48 Hours in Saint Tropez: A Solo Girls’ Guide to a Break in the French Riviera – Where to Stay, Where to Eat & What to Do

Kelly Bertrand is by herself in Saint Tropez on the French Riviera. What’s a girl to do?

It was in a coffee shop on the water’s edge in Saint Tropez where I had my first real French Riviera experience.

Part of a group of eight or so, we finished our espressos and were shown the (tiny) bill. With my wallet being closest, I went to pay the ten euro bill.

“No, don’t do that,” said one of my travel companions in a hushed tone.

“It’s ok, it’s just easier,” I replied, as all Kiwis would do.

“Yeah, it’s just that *that* guy (points to one of the men in our group) is a literal billionaire, so you really don’t have to get the coffee bill.”

“Ah.” (Hastily puts notes back in wallet).

Welcome to Saint Tropez, where actual billionaires lurk around every corner, yachts that dwarf your house are constantly humming with parties and money is literally everywhere (well, apart from in my wallet, besides my rather sad 10 euro note).

I’ve travelled to the seaside French town to watch the Saint Tropez league of Sail GP, a perfect spiritual home for a yacht race. But as someone with French heritage and a wildly over-romanticised idea of France thanks to genetics, an unhealthy love of Côtes de Provence rosé and Emily in Paris, I’m also taking some time out for a solo break before heading home to Aotearoa with an actually empty wallet and a few extra kilos (the bread! The BREAD!).

So, here’s my guide to a solo girl’s trip to Saint Tropez!

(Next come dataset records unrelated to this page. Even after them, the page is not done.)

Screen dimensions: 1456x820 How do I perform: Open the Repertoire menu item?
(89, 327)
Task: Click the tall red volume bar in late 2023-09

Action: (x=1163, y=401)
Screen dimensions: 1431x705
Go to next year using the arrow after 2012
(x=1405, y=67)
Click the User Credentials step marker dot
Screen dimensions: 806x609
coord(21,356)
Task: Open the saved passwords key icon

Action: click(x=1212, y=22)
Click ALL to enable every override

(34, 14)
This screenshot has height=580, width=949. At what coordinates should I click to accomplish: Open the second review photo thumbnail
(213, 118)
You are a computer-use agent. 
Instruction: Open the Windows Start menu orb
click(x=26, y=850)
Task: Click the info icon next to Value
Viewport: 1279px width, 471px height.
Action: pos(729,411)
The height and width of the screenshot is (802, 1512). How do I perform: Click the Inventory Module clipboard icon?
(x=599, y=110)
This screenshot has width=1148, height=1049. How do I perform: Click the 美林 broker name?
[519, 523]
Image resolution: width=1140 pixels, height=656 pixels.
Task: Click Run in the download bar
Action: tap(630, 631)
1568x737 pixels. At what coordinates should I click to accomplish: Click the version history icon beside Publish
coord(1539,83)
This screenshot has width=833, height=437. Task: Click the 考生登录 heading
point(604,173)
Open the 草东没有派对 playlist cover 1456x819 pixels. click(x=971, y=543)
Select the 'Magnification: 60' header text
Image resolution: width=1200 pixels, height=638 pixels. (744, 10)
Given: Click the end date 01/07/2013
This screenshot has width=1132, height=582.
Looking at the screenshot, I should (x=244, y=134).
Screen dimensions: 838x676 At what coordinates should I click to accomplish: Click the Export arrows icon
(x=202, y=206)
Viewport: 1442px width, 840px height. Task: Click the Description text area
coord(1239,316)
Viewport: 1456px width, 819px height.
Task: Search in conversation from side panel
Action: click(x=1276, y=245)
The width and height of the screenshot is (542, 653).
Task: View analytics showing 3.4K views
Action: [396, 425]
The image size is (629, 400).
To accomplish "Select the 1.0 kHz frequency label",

Booking.com is truly your friend when it comes to accommodation in Saint Tropez. You’ll see that there’s a huge range of options for your stay, but if you’re carless, try your best to find a spot in the middle of the town.

For an affordable option, check out these modern and cosy apartments right in the city – they’re super-cute with French vibes, an amazing location right in the middle of town, so everything is right at your fingertips, and you’re able to self-cater which will get the food bill right down.

Or, if you’re like me and you want to treat yourself a little – when in Saint Tropez, after all – the Le Yaca Saint-Tropez is probably the most amazing hotel I’ve ever stayed in.

From the stunning courtyard with pool, recliners and umbrellas that’ll have you thinking you’re in a movie, through to the ornate-but-quirky décor in the foyer (they even serve dinner on Christian Dior plates) and the sumptuous rooms, it’s a stunning spot to live your best French Riviera fantasy, without feeling too posh or that if you break something, you’ll need a second mortgage to pay for it.


You’re literally spoilt for choice when it comes to dining in Saint-Tropez. You’d think that the food prices would be astronomical – and yup, some definitely are, check the menus BEFORE you sit down – and a lot of the ocean-facing ones do cater to tourists. BUT, weirdly for a tourist mecca, they’re not rip-off expensive, and the food is actually gorgeous.

Try the long-standing Café Senquier (the big red one) for cocktails and snacks – it was one of Bridgette Bardot’s favourite haunts – and then pop along to La Petite Plage for some Mediterranean fare. Fair warning though, don’t wear heels – the floor of the restaurant is sandy!

You’re absolutely spoilt for choice when it comes to a good espresso, too – but if you’re like me and love a flat white, just opt for an espresso shot. France does a lot of things well, but milk isn’t one of them!

A highlight for us was the Dior café because hell, if you can’t afford a Dior bag, you CAN (just) afford a coffee with DIOR written in cinnamon on the top. But the café itself is simply stunning, set in the courtyard of a rambling mansion, and features a high tea menu as well as drinks. I opted for a mimosa and we felt like absolute superstars. It’s also fantastic people watching, if that’s your vibe.


Make sure you take at least half a day to simply wander. European towns are absolute dreams to have mosey on through because everything is just so different. Saint Tropez is crammed full of cute boutiques, as well as the very fancy shops, so you’re bound to be entertained until it’s time to grab lunch, then stroll down the boulevard and marvel at the ridiculously huge yachts and wonder if the owner has a cute son that might take you out on it (ok that was just me but come on, it’s the Saint Tropez fantasy and it, shockingly, didn’t happen. Oh, and I’m not single. That too.)

You can take a walk up to the citadel too – a GREAT spot for a photo that overlooks the entire town – and there’s even a maritime museum in the dungeons.

And whatever you do, don’t miss the market on Tuesday and Saturday mornings – you can stock up on fresh fruit and veges, but the local craft offerings are incredible. There’s no tacky souvenirs here, just incredible locally-made artefacts that’ll have you wishing you had more room in your suitcase. Or another suitcase.

Popping over to Port Grimaud is another must-do. Sometimes called the Venice of the South of France, the neighbouring town is easy to get to via ferry from Saint Tropez and also features markets, delicious restaurants and boats you can hire to pedal your way down the canals.